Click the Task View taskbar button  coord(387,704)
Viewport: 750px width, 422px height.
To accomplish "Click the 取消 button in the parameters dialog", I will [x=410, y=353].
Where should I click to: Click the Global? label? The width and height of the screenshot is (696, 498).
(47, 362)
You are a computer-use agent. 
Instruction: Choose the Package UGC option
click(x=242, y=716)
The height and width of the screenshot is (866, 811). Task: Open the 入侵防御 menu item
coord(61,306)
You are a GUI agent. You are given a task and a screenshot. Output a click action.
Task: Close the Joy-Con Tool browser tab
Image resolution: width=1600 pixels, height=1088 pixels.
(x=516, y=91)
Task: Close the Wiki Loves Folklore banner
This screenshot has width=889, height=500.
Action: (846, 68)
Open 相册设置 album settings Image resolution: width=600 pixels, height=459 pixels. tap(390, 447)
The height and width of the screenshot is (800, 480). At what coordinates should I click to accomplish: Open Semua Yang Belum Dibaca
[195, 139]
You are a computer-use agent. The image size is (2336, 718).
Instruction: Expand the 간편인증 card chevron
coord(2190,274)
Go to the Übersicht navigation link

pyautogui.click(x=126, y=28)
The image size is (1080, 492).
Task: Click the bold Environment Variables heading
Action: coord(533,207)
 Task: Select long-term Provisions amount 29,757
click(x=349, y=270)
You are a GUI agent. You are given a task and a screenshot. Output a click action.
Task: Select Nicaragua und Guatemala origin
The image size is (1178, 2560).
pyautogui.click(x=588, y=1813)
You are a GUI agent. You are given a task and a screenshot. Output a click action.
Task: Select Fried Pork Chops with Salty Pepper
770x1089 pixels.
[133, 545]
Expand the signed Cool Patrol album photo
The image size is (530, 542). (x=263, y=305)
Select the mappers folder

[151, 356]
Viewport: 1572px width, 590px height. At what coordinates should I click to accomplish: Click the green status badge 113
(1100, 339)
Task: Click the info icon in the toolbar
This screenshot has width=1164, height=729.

- - -

Problem: Only the lines containing the word "button" should be returned from the data above.

Reply:
Click the Task View taskbar button  coord(387,704)
To accomplish "Click the 取消 button in the parameters dialog", I will [x=410, y=353].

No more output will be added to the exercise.